Potential Influences on Gold Prices
Sugandha Sachdeva, Founder of WealthWave Insights, identified geopolitical tensions in the Middle East as a potential supportive factor for gold prices. She also mentioned that upcoming events, such as the release of the US PCE price index, US Q4 GDP advance estimates, and decisions on interest rates by the Bank of Japan and the European Central Bank, could influence gold price movements in the short term.
Gold Price Outlook
Sachdeva provided insights into the short-term outlook for gold prices, indicating that resistance is expected around ₹62,700 per 10 grams, while a crucial support level exists at ₹61,500 per 10 grams. Considering the current strength of the US dollar index, there is a downside bias. A breach of the key support at ₹61,500 per 10 grams could potentially lead to lower levels of around ₹60,700 per 10 grams in the coming days.

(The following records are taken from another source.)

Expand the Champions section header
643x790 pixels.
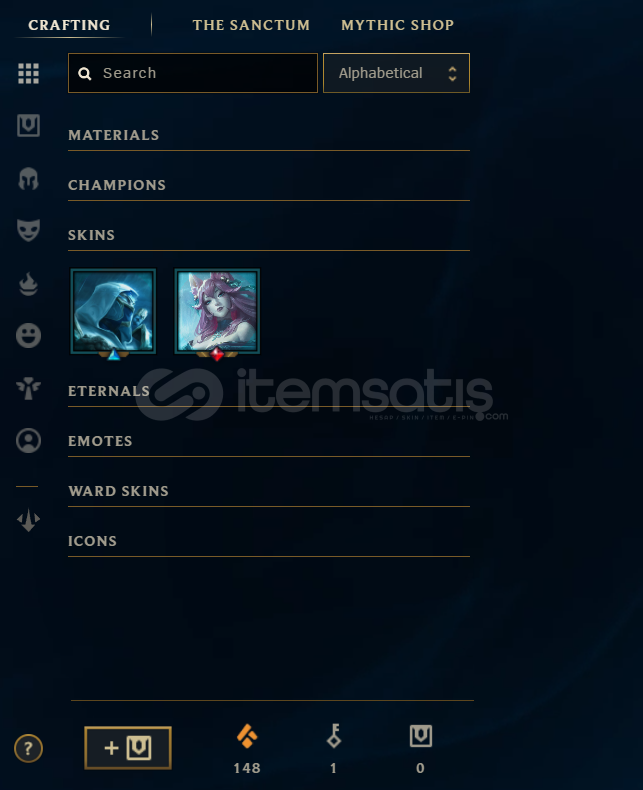pos(269,185)
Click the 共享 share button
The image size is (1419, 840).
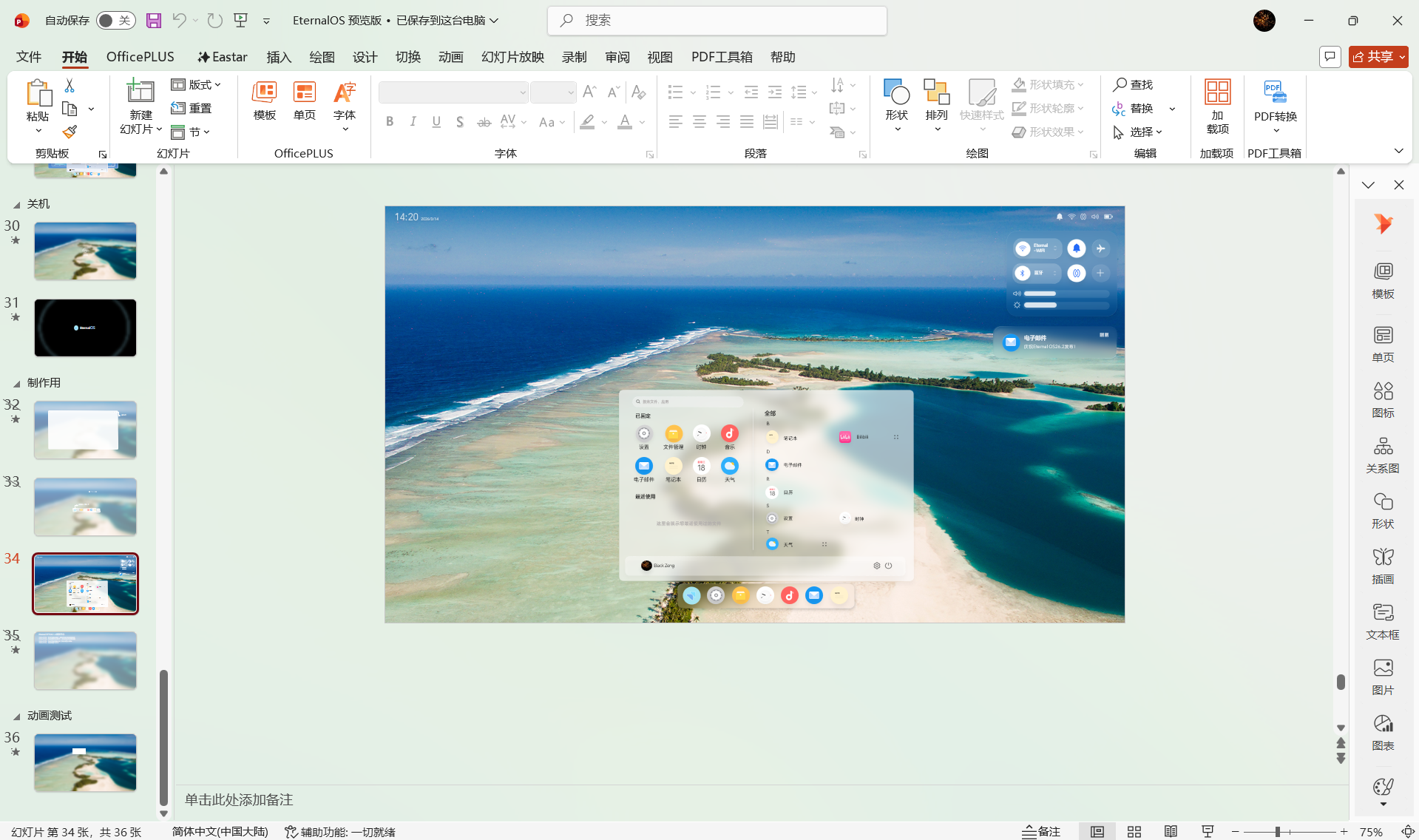click(x=1377, y=57)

Internationally, gold prices are facing resistance around $2,065 per ounce and may test lower levels of around $1,965 per ounce. Despite potential corrective phases, the long-term outlook suggests that declines in gold could present attractive buying opportunities. The overall trend remains positive for the year ahead, emphasizing the enduring value and potential resilience of gold as an investment option.